暑い日が続くと、食欲が落ちたり体がだるく感じたりする夏バテに悩む方は少なくありません。この記事では、夏バテを予防するために日々の食事で意識すべき栄養素や、手軽に取り入れられる食材の選び方について詳しく解説します。また、なぜ特定の時期にうなぎを食べる習慣があるのかという理由や、糖質のとり方を見直す重要性についても触れています。この記事を読むことで、夏バテに負けない体を作るための具体的な食事改善のヒントが得られます。
夏バテ予防の食事はバランスが大切
夏の暑さで食欲が落ちると、つい冷たい料理だけで食事を済ませてしまいがちです。しかし、偏った食事は栄養不足を招き、疲労回復を遅らせる原因になります。夏バテを予防するためには、特定の食材に頼らず、主食・主菜・副菜を組み合わせた栄養バランスの良い食事を心がけることが大切です。

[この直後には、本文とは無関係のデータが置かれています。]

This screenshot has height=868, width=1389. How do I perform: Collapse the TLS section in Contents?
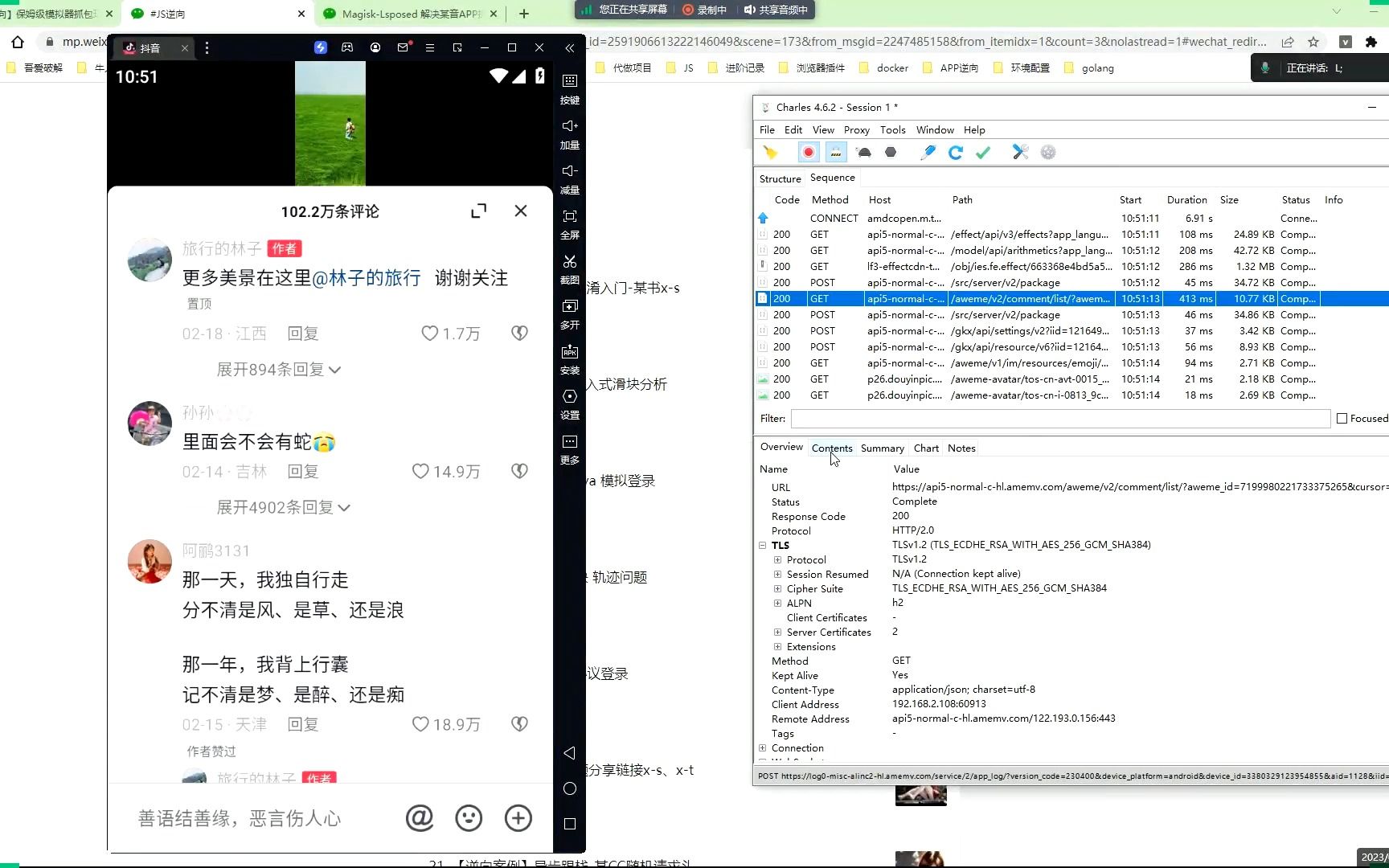(762, 545)
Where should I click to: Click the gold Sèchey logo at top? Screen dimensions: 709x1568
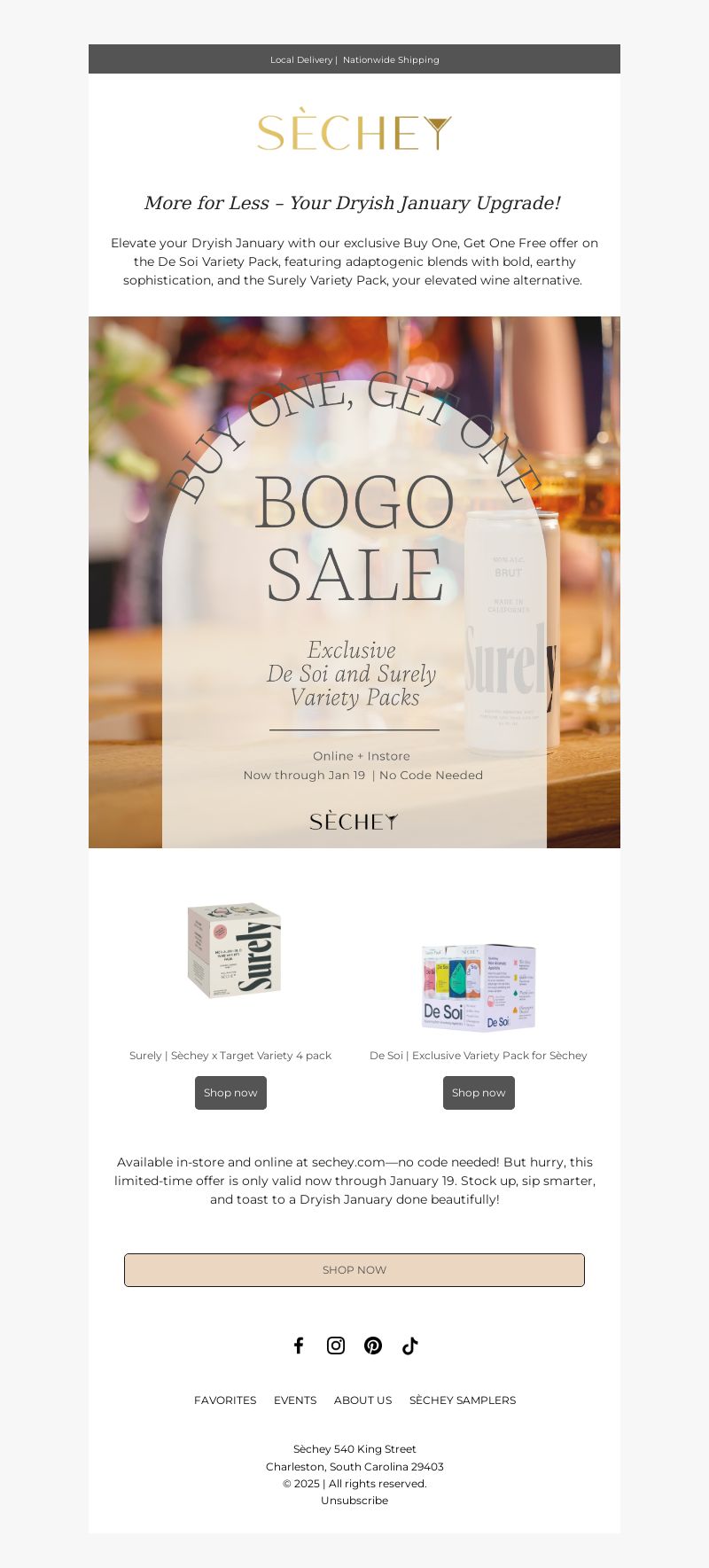[x=354, y=132]
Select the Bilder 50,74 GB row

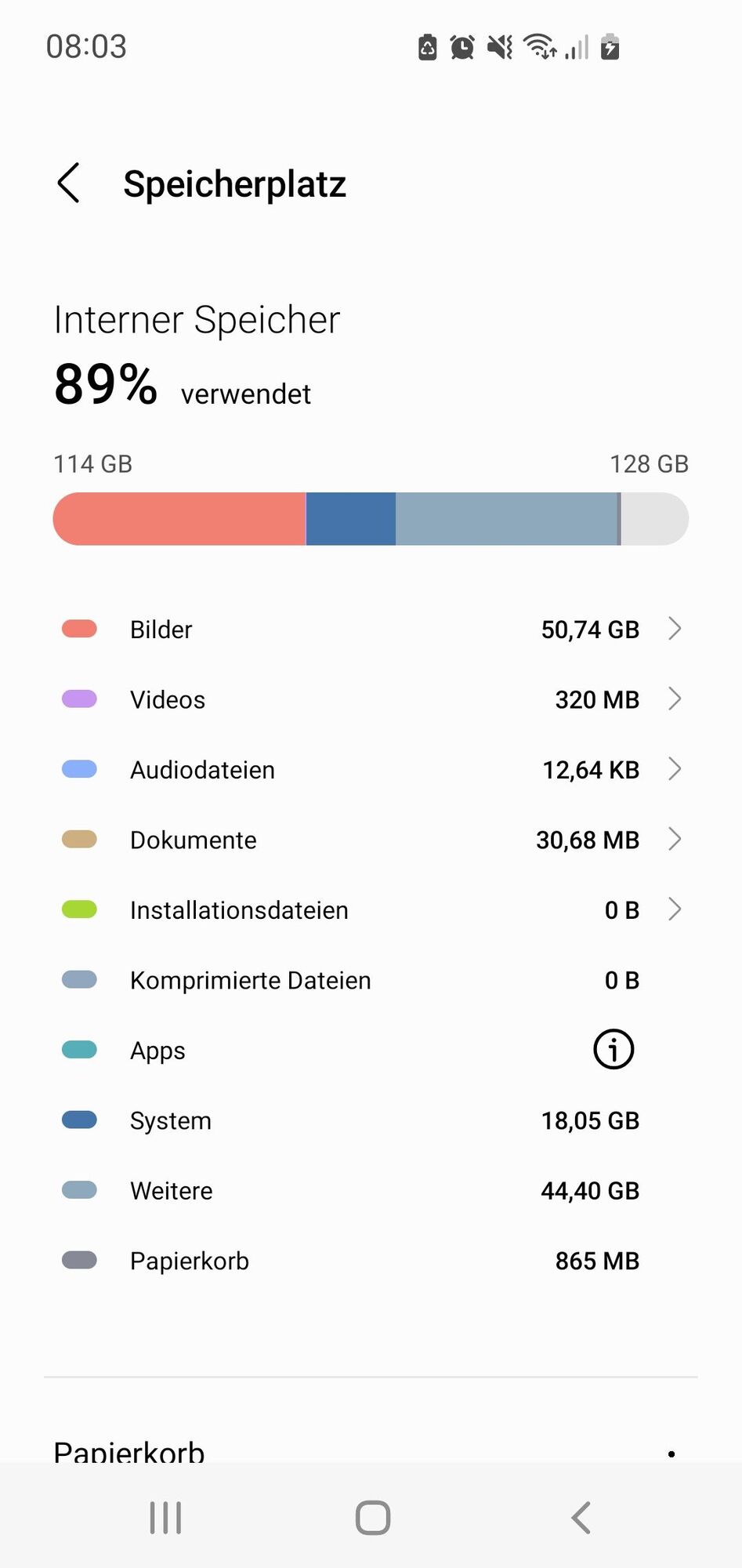coord(371,629)
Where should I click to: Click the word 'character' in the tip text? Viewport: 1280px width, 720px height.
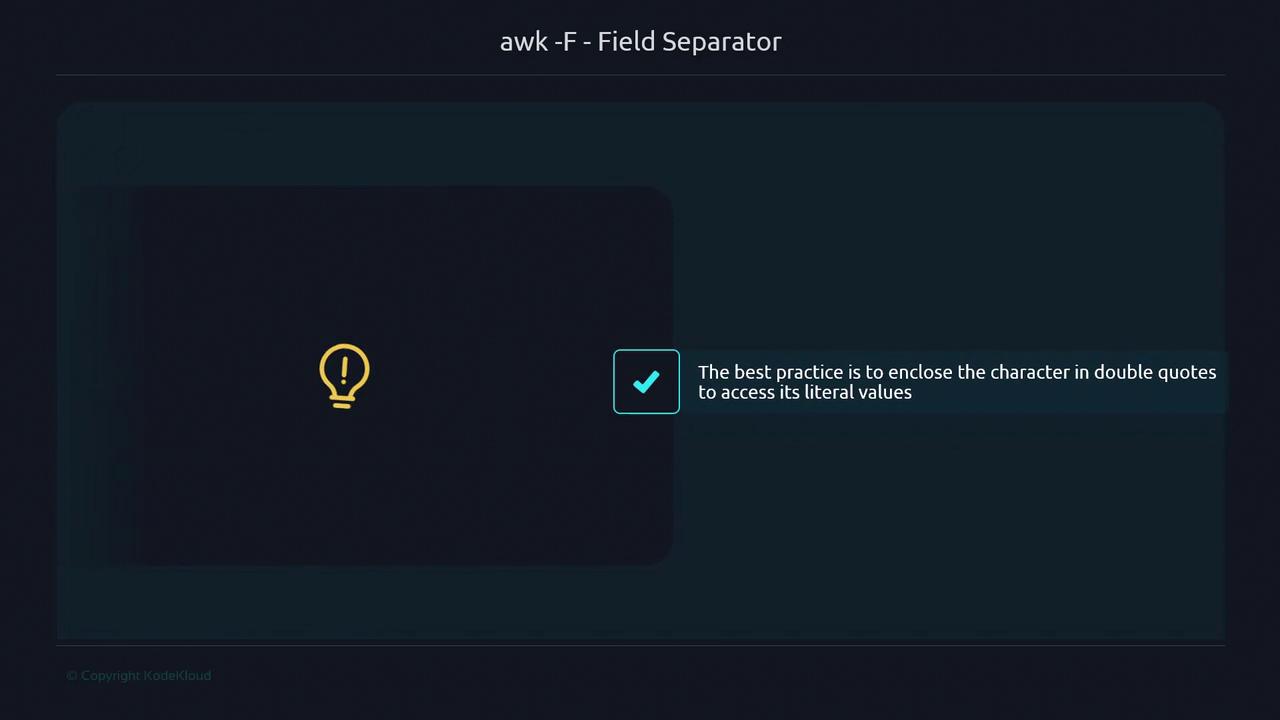[1030, 372]
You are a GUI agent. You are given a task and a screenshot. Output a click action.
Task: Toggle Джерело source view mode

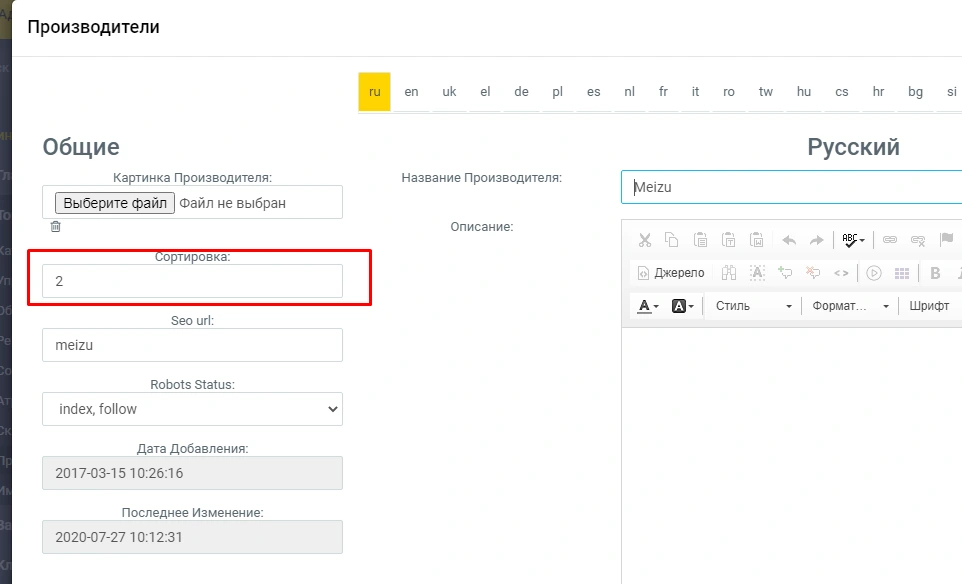pyautogui.click(x=670, y=273)
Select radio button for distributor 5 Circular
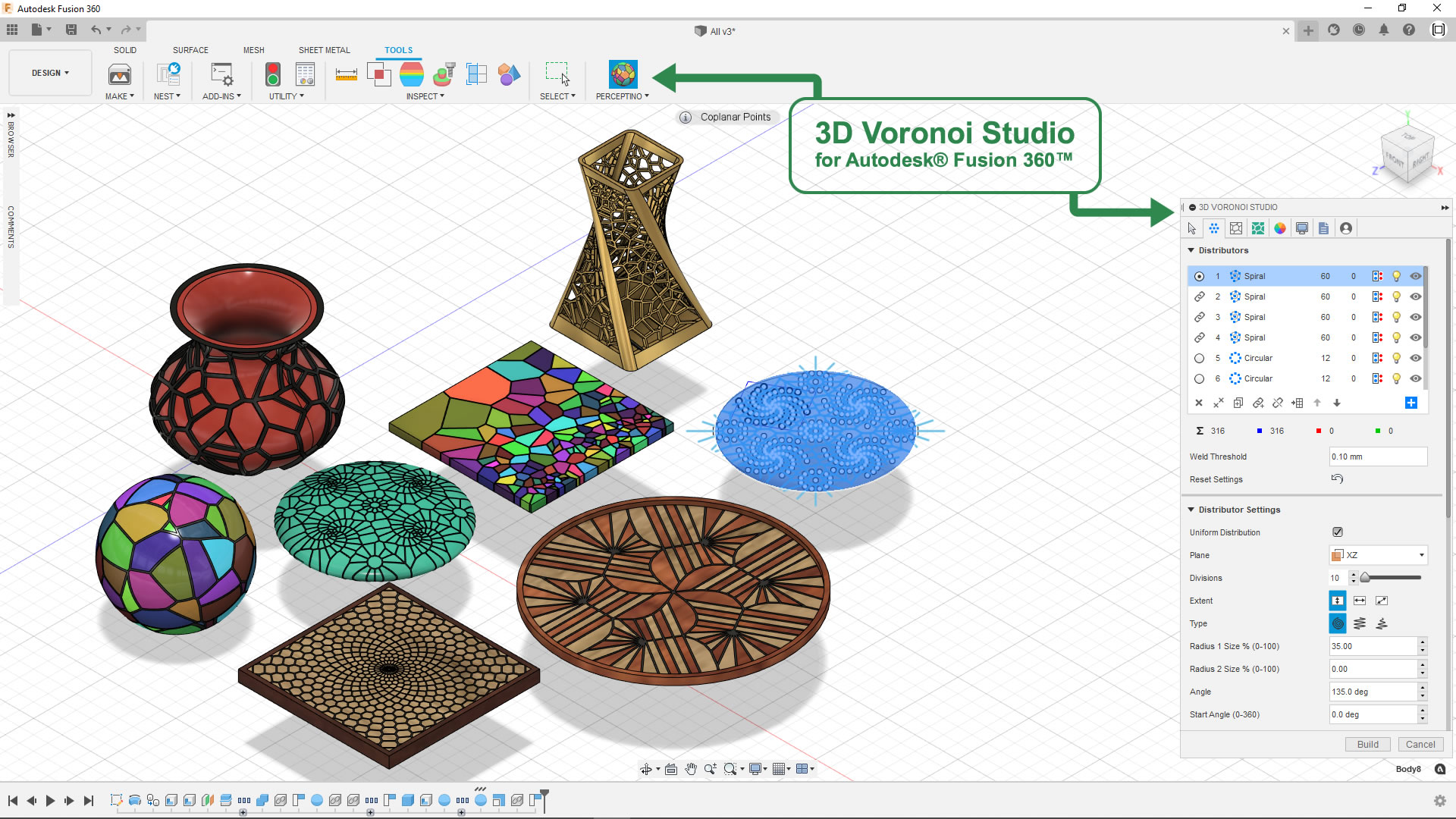This screenshot has height=819, width=1456. coord(1199,358)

私たちの体は、エネルギー源となる糖質、筋肉や皮膚のもとになるたんぱく質、体の調子を整えるビタミン・ミネラルが揃うことで、暑さに負けない体力を維持できます。食欲がない時でも、少しずつでも良いので、彩りを意識してさまざまな食材を取り入れるようにしましょう。
糖質のとり方を見直す
糖質は体の大切なエネルギー源ですが、とり方を工夫しないと代謝に必要な栄養素が不足し、かえってだるさを招くことがあります。
主食のみ食べるのを見直す
そうめんやうどんなどの単品メニューは消化が良い反面、糖質に偏りがちです。糖質のとりすぎは血糖値の乱高下を招き、疲労感の原因にもなるため注意が必要です。糖質をエネルギーに変えるにはビタミンB1が欠かせません。豚肉や卵、枝豆などをプラスして、代謝をしっかりサポートしましょう。
冷たい間食や水分補給の内容を見直す
暑い時期はアイスクリームや清涼飲料水が恋しくなります。しかし、冷たいもののとりすぎは胃腸のはたらきを低下させます。また、清涼飲料水は思ったよりもたくさんの糖質を含んでいることがあります。日常的な水分補給は水や麦茶を基本にし、状況に応じて活用することが大切です。
ビタミン・ミネラルをとれる食べ物
暑い季節は食欲が落ちやすく、栄養不足になりがちです。体調を整えるために、ビタミンやミネラルを意識して食事にとり入れましょう。特に旬の食材は栄養価が高く、夏バテ予防に役立ちます。
夏野菜
夏に旬を迎える野菜には、体の熱を冷ますはたらきや、水分・カリウムが豊富なものが多くあります。例えばトマトやきゅうり、ピーマン、ゴーヤなどが挙げられます。トマトに含まれるリコピンやビタミンCは、紫外線によるダメージケアにも役立つでしょう。きゅうりやゴーヤはカリウムを含んでおり、汗とともに失われやすいミネラルの補給に最適です。サラダや和え物にして、さっぱりと食事にとり入れるのがおすすめです。
黒糖
黒糖はサトウキビの絞り汁をそのまま煮詰めて作られるため、精製された砂糖よりもミネラルが豊富に含まれています。特にカリウムやカルシウム、鉄分などがとれるため、夏バテで体がだるい時や疲労を感じる時のエネルギー補給として役立ちます。そのまま食べるだけでなく、料理の隠し味や飲み物に加えるなど、日常的にとる工夫をしてみましょう。ただし、食べ過ぎには注意が必要です。
丑の日って?
夏バテ予防の食事としてよく耳にする「土用の丑の日」。実は夏だけでなく、季節ごとに存在することをご存知でしょうか。ここでは、土用の丑の日の意味と、夏の丑の日にうなぎを食べる理由について解説します。

春夏秋冬の土用の丑の日
「土用」とは、立春・立夏・立秋・立冬の直前の約18日間の期間を指す言葉です。季節の変わり目にあたるこの期間に、十二支の「丑(うし)」の日が巡ってくる日を「土用の丑の日」と呼びます。そのため、土用の丑の日は本来、春夏秋冬それぞれの季節に存在します。
夏の丑の日、うなぎの栄養
夏の土用の丑の日にうなぎを食べる習慣は、江戸時代に平賀源内が広めたという説が有名です。夏の暑い時期に体力を消耗しやすいことから、栄養価の高いうなぎを食べることで夏バテを予防しようという知恵が根付きました。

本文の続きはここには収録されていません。